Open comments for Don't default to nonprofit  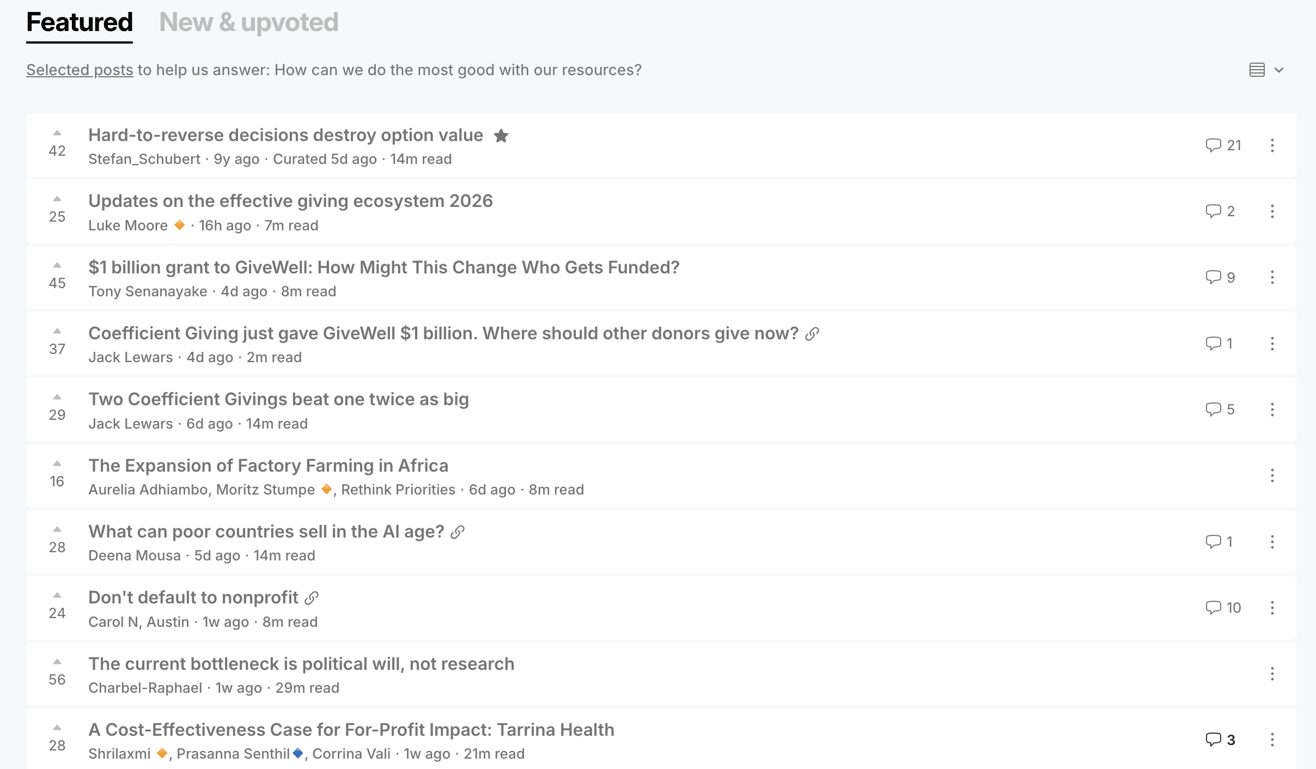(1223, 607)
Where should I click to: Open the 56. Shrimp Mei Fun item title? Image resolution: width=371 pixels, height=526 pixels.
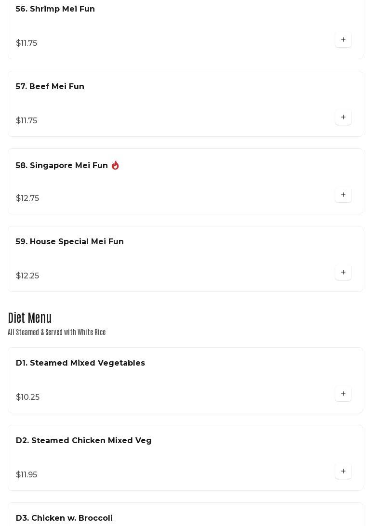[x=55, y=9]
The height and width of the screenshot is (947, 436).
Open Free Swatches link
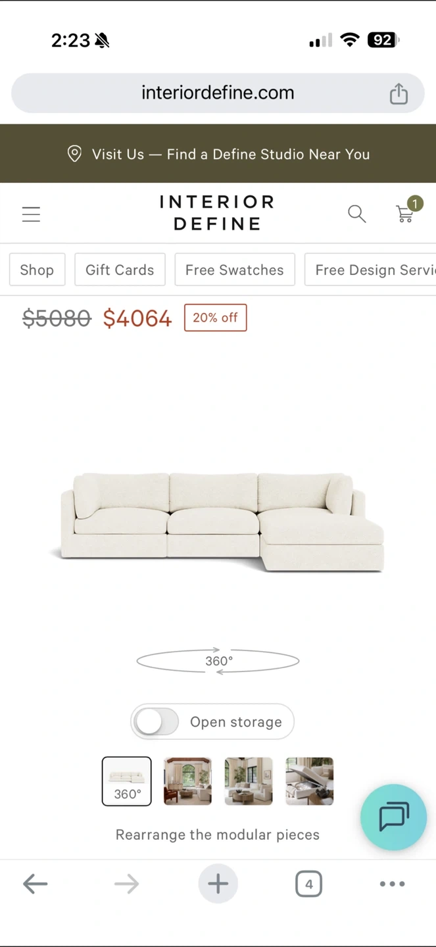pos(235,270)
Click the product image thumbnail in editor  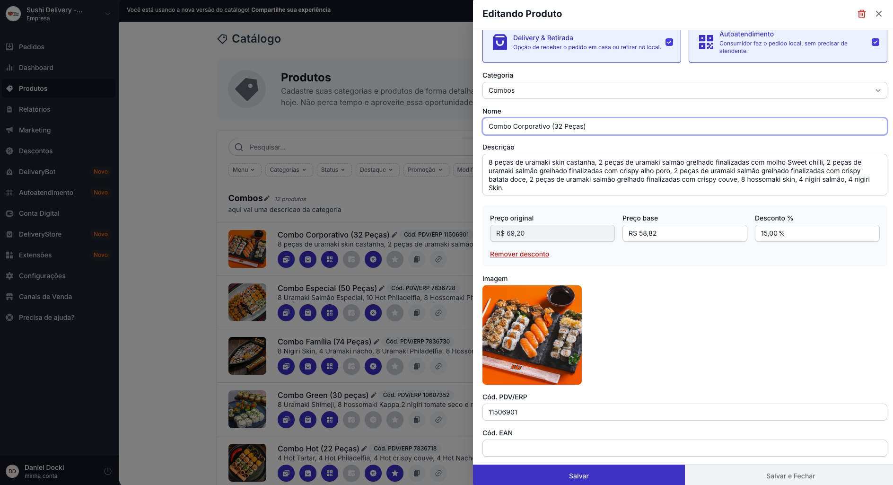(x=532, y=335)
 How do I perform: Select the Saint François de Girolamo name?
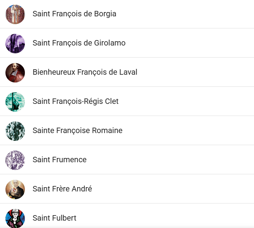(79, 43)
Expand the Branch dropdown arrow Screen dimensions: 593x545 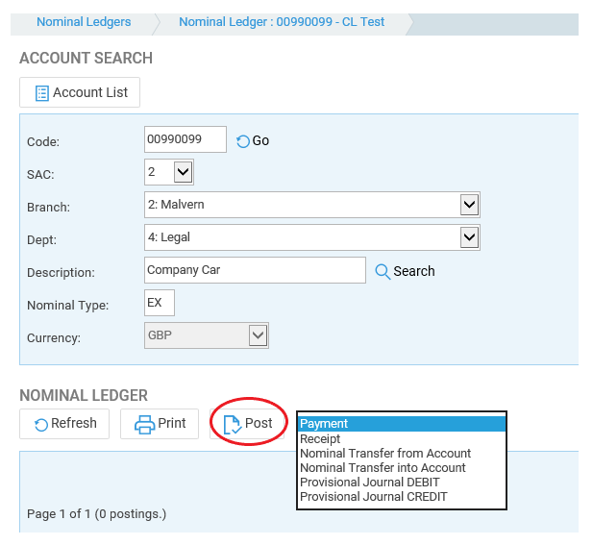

====

TASK DESCRIPTION. Quote the lines of the data, starting at the line that contains "How do I perform: Select" and ending at the last line of the data, with both ends included. Leave the pictures out of your answer.

SOLUTION TO THIS EXERCISE.
 How do I perform: Select the Saint François de Girolamo name?
(79, 43)
Expand the Branch dropdown arrow Screen dimensions: 593x545 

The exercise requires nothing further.